Le dimanche et la messe

 

Le dimanche est l'unique élément de l'année liturgique qui soit certainement d'origine apostolique. On le voit attesté dans Actes 2O, 77 (assemblée à Troas avec "fraction du pain", le "premier jour de la semaine"). Les évangélistes, en notant avec insistance que la résurrection a eu lieu ce jour-là, indiquent la raison pour laquelle l'Église apostolique a choisi, pour son assemblée eucharistique hebdomadaire, ce "premier jour" de préférence à tout autre, et notamment de préférence au dernier, le sabbat.

Lettre de Pline à Trajan en l'an 112 : "Ils (les chrétiens renégats) affirmaient que leur plus grave faute ou erreur consistait en ce qu'ils avaient coutume de s'assembler à jour fixe avant l'aurore et de dire ensemble un chant au puis de s'assembler une deuxième fois pour prendre une nourriture, commune et innocente toutefois.

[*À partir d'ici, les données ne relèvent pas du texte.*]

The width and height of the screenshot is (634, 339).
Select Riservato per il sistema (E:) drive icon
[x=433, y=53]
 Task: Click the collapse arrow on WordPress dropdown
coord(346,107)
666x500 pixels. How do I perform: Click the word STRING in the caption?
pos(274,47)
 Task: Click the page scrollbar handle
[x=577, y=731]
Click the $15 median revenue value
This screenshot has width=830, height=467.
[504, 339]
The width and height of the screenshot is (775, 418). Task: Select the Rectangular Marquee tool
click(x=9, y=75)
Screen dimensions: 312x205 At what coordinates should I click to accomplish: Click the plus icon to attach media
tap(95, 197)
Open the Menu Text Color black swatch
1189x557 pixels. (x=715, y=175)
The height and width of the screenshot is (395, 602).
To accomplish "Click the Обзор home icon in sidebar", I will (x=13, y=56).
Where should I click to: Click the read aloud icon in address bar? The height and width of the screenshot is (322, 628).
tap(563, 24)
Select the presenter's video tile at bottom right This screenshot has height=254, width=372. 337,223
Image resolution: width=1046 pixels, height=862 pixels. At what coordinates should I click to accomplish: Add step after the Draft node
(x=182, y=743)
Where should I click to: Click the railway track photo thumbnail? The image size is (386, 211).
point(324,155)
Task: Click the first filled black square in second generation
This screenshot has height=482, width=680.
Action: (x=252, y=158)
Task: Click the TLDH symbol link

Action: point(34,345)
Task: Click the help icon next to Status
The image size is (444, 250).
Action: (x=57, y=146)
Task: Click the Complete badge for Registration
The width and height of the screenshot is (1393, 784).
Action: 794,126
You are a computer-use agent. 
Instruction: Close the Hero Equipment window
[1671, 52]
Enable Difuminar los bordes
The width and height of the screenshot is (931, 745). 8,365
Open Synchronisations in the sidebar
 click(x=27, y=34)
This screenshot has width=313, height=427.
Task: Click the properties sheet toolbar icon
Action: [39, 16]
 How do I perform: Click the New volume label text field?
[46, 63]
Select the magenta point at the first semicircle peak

La Didascalie des Apôtres : "Quand tu enseignes, évêque, exhorte le peuple et persuade le d'être fidèle à l'assemblée ; qu'il n'y manque pas. Qu'il se réunisse et que personne ne diminue Église en n'allant pas à l'assemblée et ne prive d'un membre le corps du Christ".

Par son retour régulier, l'assemblée dominicale manifeste et proclame que la résurrection est la grande révolution qui a "retourné" le cours de l'histoire, en donnant sens à la vie des chrétiens, conscients et porteurs de ce mystère.

Quand on emploie l'expression "jour du Seigneur", on entend dire habituellement : "jour que le peuple chrétien consacre au Seigneur". Mais il est un autre sens plus fondamental : "Le dimanche est le jour que le Seigneur choisit pour se manifester à son peuple".

Le dimanche n'est pas d'abord un jour où l'on fait des choses pour Dieu, ni non plus le jour où l'on décide de prendre tel ou tel engagement. Il est d'abord le jour où les chrétiens découvrent qui ils sont, en accueillant leur Seigneur qui vient à eux. Il est d'abord le jour où les chrétiens se réunissent pour se reconnaître rassemblés par Dieu, appelés par lui, comblés de ses bienfaits...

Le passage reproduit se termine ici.